In 1977, Summer released a
concept album, I Remember Yesterday. Moroder expanded the music’s stylistic
range, adding more synthesizer. “I Feel Love,” one of the tracks from the
album, went to Number Six on the pop chart and Number Nine on the R&B chart.
That same year, Summer released another concept album, Once Upon a Time, which
was a Cinderella fairy tale. The following year, Summer scored her first Number
One hit, a cover of Jimmy Webb’s “MacArthur Park.” That same year, she also
appeared in the disco film Thank God It’s Friday. Summer won a Grammy for one
of the songs from the soundtrack, “Last Dance.”
Summer had one of her biggest
years in 1979, when she released Bad Girls. The album featured two Number One
hits, "Hot Stuff" and the title track. Another track, "Dim All
the Lights,” went to Number Two. The success of "MacArthur Park,"
"Hot Stuff," "Bad Girls" and the Barbra Streisand duet
"No More Tears (Enough Is Enough)" gave Summer four Number One hits in
a little over a year. "Hot Stuff" also won her a second Grammy, this
one for Best Female Rock Vocal Performance, the first time the category was
included.
In 1980, Summer switched labels,
moving from Casablanca to Geffen. Her first album for Geffen was The Wanderer.
The title track reached Number Three. Then, in 1982, she released Donna Summer,
which was produced by Quincy Jones. The album included another Top 10 hit,
“Love Is in Control (Finger on the Trigger).”
She Works Hard for the Money,
released in 1983, was Summer’s biggest album since Bad Girls. The album reached
Number Nine, while the title track went to Number Three. The album also
included the song “Unconditional Love,” which featured backing vocals by
Musical Youth. Summer’s success continued throughout the Eighties and into the
Nineties. In 1992, Summer was awarded a star on the Hollywood Walk of Fame.

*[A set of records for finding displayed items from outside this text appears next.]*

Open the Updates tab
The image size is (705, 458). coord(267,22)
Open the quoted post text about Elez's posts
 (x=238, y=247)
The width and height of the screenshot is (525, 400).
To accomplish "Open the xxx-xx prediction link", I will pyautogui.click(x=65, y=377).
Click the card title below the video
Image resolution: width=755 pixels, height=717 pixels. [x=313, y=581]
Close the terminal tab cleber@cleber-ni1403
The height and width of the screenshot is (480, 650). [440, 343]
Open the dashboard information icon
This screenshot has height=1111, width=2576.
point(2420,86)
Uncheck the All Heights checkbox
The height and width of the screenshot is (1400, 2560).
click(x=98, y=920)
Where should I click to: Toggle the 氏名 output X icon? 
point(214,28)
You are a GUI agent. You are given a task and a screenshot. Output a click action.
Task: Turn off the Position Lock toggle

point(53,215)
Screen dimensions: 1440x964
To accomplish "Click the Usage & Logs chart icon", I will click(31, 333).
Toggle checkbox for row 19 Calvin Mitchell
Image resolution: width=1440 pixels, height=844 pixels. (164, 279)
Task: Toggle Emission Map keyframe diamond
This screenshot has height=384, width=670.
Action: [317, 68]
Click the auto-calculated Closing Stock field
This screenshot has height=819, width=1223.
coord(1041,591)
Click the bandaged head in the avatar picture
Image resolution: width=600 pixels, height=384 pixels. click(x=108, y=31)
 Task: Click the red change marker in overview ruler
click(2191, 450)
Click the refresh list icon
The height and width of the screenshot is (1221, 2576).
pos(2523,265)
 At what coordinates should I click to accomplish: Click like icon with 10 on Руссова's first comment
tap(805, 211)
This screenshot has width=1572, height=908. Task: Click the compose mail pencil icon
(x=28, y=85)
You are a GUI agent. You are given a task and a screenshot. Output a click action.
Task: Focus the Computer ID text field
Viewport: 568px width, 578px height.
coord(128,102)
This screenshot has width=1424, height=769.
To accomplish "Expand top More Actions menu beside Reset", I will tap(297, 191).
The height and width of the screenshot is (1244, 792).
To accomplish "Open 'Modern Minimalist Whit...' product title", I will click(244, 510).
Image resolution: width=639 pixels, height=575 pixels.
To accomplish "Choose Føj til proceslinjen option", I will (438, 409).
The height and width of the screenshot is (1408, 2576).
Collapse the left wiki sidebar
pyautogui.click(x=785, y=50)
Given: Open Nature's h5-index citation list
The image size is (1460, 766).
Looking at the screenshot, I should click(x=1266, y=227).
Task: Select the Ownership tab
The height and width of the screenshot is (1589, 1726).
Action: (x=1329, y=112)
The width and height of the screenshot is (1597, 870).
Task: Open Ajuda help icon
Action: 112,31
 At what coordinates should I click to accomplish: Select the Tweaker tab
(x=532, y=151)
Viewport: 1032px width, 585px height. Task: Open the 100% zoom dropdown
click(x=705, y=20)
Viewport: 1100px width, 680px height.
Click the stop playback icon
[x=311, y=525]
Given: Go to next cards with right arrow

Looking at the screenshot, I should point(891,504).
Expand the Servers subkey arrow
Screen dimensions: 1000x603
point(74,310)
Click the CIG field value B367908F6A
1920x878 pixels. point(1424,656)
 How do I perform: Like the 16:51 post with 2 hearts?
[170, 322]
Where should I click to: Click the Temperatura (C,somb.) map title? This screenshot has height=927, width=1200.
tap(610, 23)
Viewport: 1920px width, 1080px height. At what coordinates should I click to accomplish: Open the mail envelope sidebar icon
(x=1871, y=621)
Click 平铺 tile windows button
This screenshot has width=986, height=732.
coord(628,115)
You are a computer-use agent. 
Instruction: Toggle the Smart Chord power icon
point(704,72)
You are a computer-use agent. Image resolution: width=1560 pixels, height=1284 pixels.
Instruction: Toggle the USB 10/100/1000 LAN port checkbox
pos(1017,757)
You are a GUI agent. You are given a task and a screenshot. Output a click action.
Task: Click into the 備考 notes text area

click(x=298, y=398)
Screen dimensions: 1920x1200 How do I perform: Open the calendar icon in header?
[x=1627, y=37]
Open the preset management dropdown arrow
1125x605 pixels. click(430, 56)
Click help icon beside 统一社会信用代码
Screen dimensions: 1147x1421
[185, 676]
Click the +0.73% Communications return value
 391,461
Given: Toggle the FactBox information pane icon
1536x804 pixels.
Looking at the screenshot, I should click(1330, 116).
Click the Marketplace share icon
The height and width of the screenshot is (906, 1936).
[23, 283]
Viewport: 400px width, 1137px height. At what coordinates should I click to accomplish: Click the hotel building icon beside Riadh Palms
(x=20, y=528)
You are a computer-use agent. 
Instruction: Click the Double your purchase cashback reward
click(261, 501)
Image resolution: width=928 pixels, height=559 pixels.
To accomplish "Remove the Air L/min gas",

In 2009, Summer issued her first
album of all-original material in 17 years. Crayons included three songs – “I’m
a Fire,” “Stamp Your Feet” and “Fame (The Game)” – that reached Number One on
the U.S. dance chart. Then, in August 2010, Summer scored another Number One
dance hit with “To Paris with Love.” Over the last decade, endless covers and
sampling of Summer’s music by producers and DJs have kept the five-time Grammy
Award–winner’s pioneering body of work on the front line.
Donna Summer died from lung
cancer on May 17, 2012. She was 63 years old.